In my career, I have had thousands of hours of additional training (not an exaggeration!). I don’t remember every class, but NCMEC does not fall into that lost memory category.  In 2007 one of my employees told me about a CEO Conference/class at the National Center for Missing and Exploited Children in Arlington, VA.  for 9-1-1 agency executives, I jumped at the chance to go.  My goal for attending the class was to do whatever I could in my own little corner of the earth to make a difference when it came to Missing Children’s calls. Fully understanding the issues surrounding child abductions was knowledge I didn’t have, I thought I did, but I was wrong!   Fast forwarding to the current day, I know my knowledge base is broader and stronger, but I am not an expert.  I still do my best to promote learning with NCMEC to help the telecommunicators and agencies be as prepared as possible for the day he or she answers a call where a child is missing.  The big question is – are you prepared for the call?  Do you know what you don’t know? (a rhetorical question – how can any of us KNOW what we don’t know!?)

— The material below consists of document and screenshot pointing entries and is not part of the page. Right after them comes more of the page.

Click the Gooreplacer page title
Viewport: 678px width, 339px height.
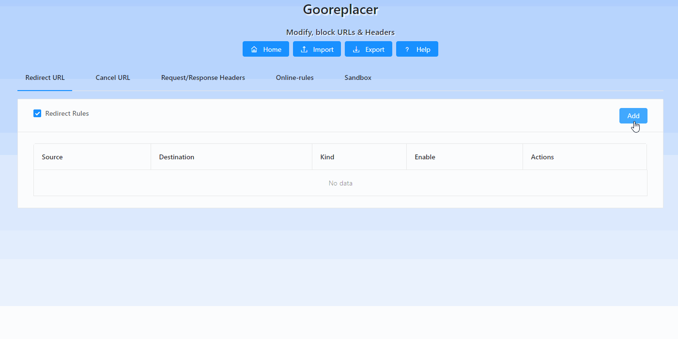click(340, 9)
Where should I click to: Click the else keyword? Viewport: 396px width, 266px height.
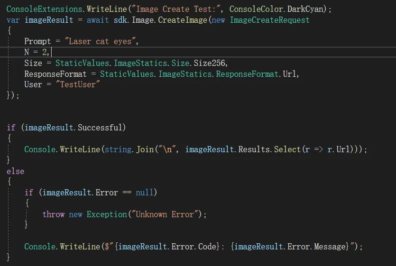15,171
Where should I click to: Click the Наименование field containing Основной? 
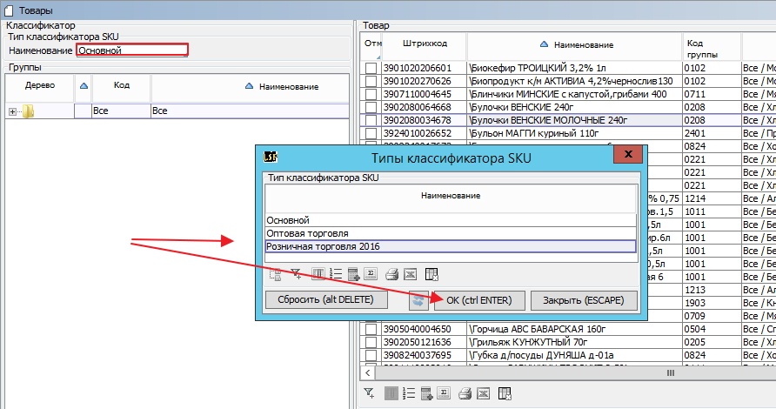click(131, 50)
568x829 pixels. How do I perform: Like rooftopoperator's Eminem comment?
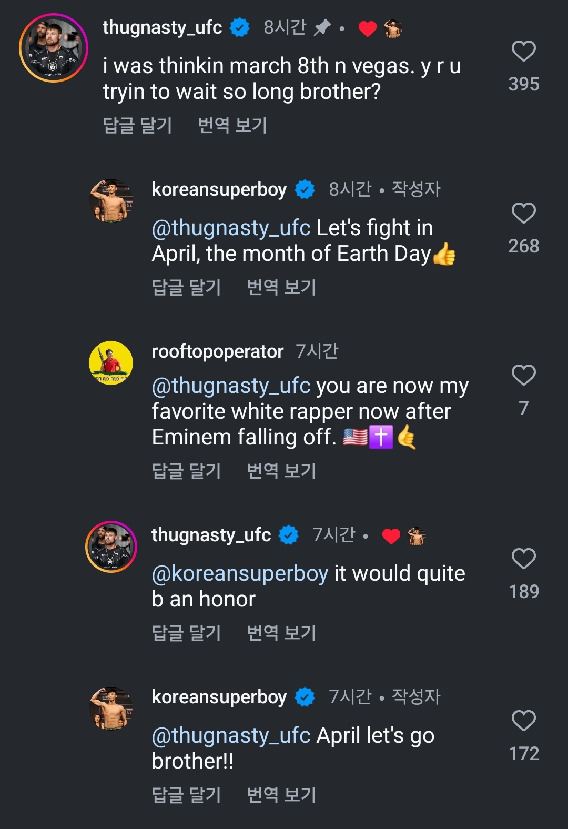pos(523,376)
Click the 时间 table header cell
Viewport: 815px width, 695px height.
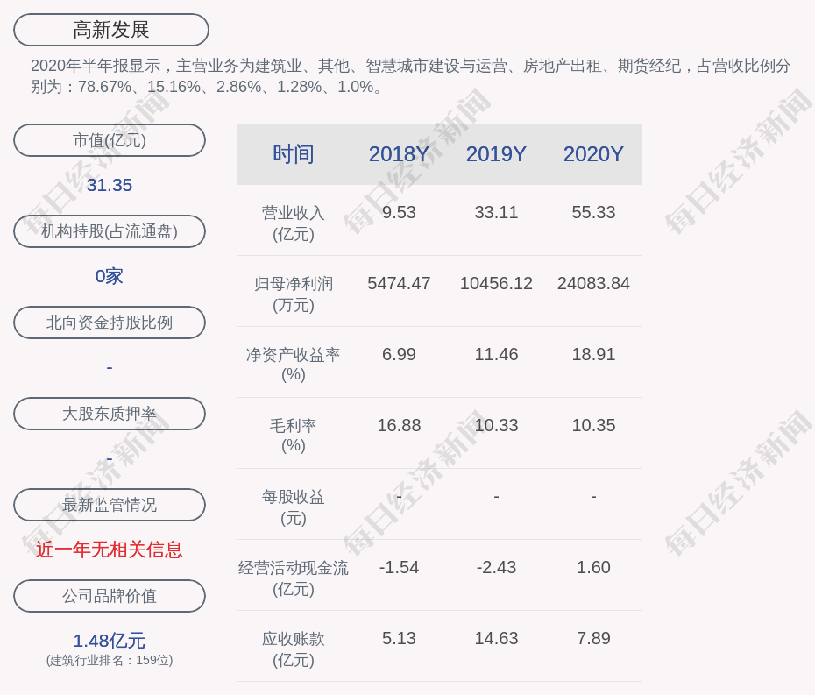click(293, 154)

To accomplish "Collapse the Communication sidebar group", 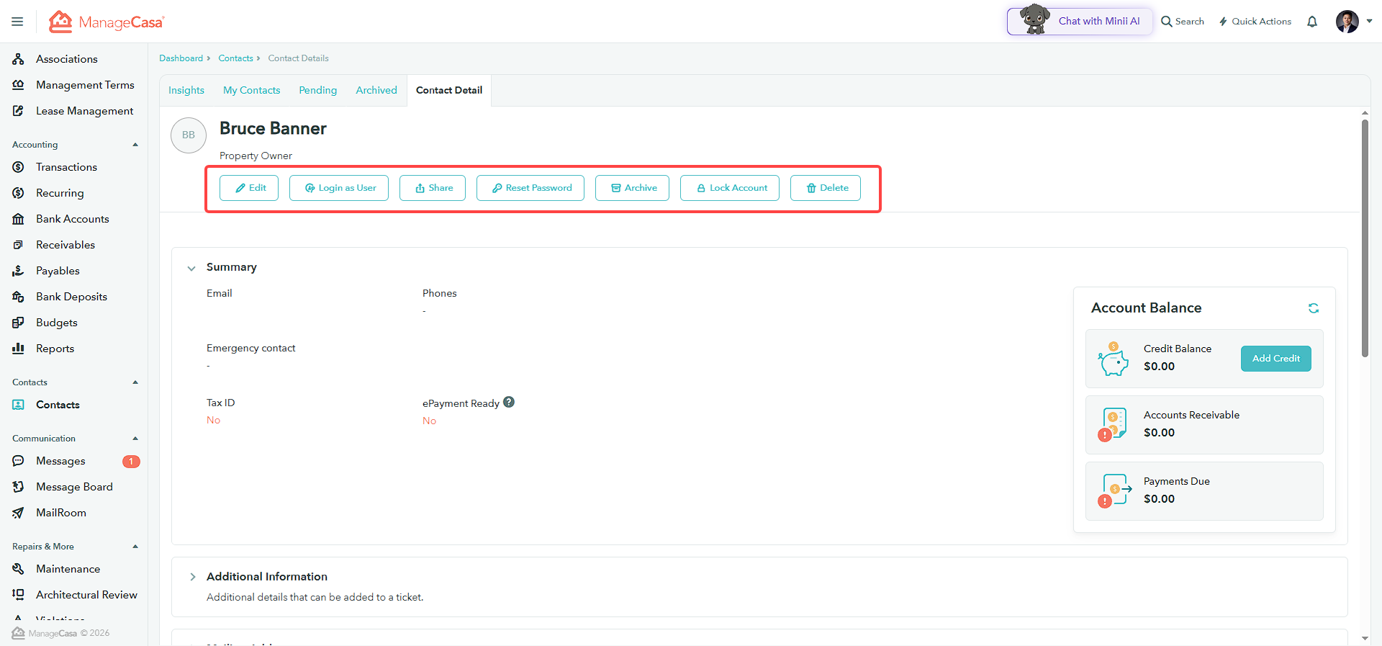I will pyautogui.click(x=135, y=439).
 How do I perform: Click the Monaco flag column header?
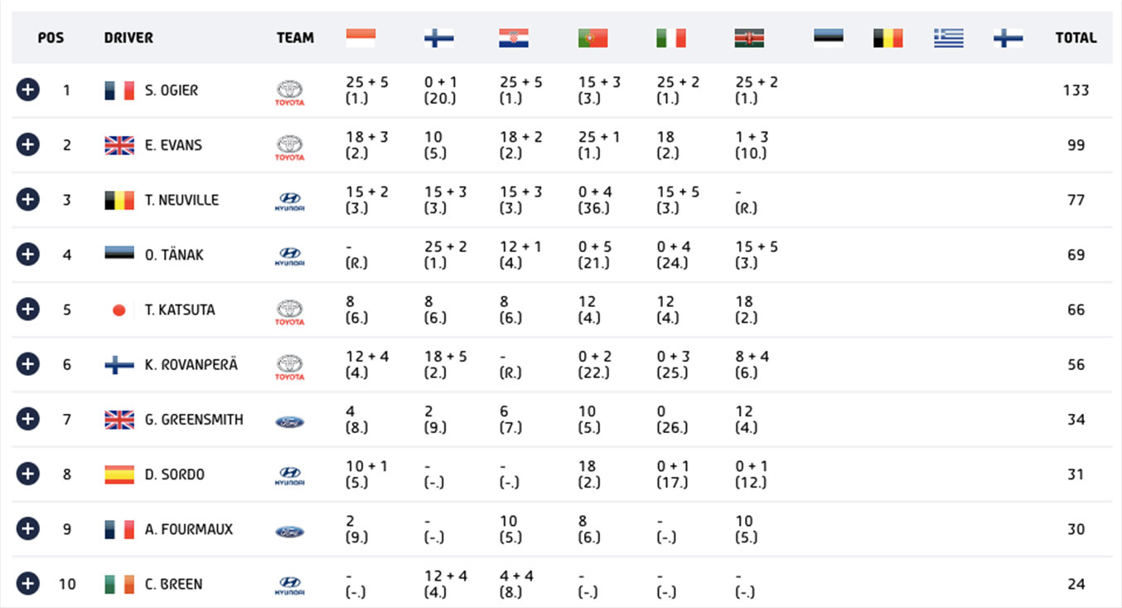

I remember the exact day I met Colleen Nick at NCMEC in Alexandria VA.   She was one of two speakers, moms whose children went missing, telling their stories to a class full of Police Chiefs, Captains, and a few 9-1-1 Executive Directors.  The depth of her story penetrated every cell (I KNOW that sounds very dramatic, but it was powerful!).  Colleen’s daughter Morgan was just 6 years old when she was abducted in 1995, born the same year as my then 19-year-old son and stepdaughter.  Morgan was with her mom and some friends watching a local little league game in Alma Arkansas, a population of roughly 3500 when the abduction occurred.  Morgan was in the parking lot and five minutes later she had vanished without a trace.  The two other children she was with said there was a man in a red truck that had creeped them out, little Morgan stopped to pour out the sand in her shoes while the other two continued to walk back to their parents.  As the parking lot cleared, a 9-1-1 call was made and help was sent.  It was at this point in the story that I wondered, what would I do, if I took that call?  What would my staff do?  This was so much bigger than I thought when I signed up for the conference.  I was determined to do more, to educate my staff, to become an NCMEC partner center, I had faith that if a call occurred like that for the PSAP I worked at, we would know exactly what to do to help change the outcome from tragic to a story of a child who got to go home.  Morgan Nick still has not made it home but NCMEC has not given up, and neither has her family (a google search of Colleen Nick will tell you the story in full).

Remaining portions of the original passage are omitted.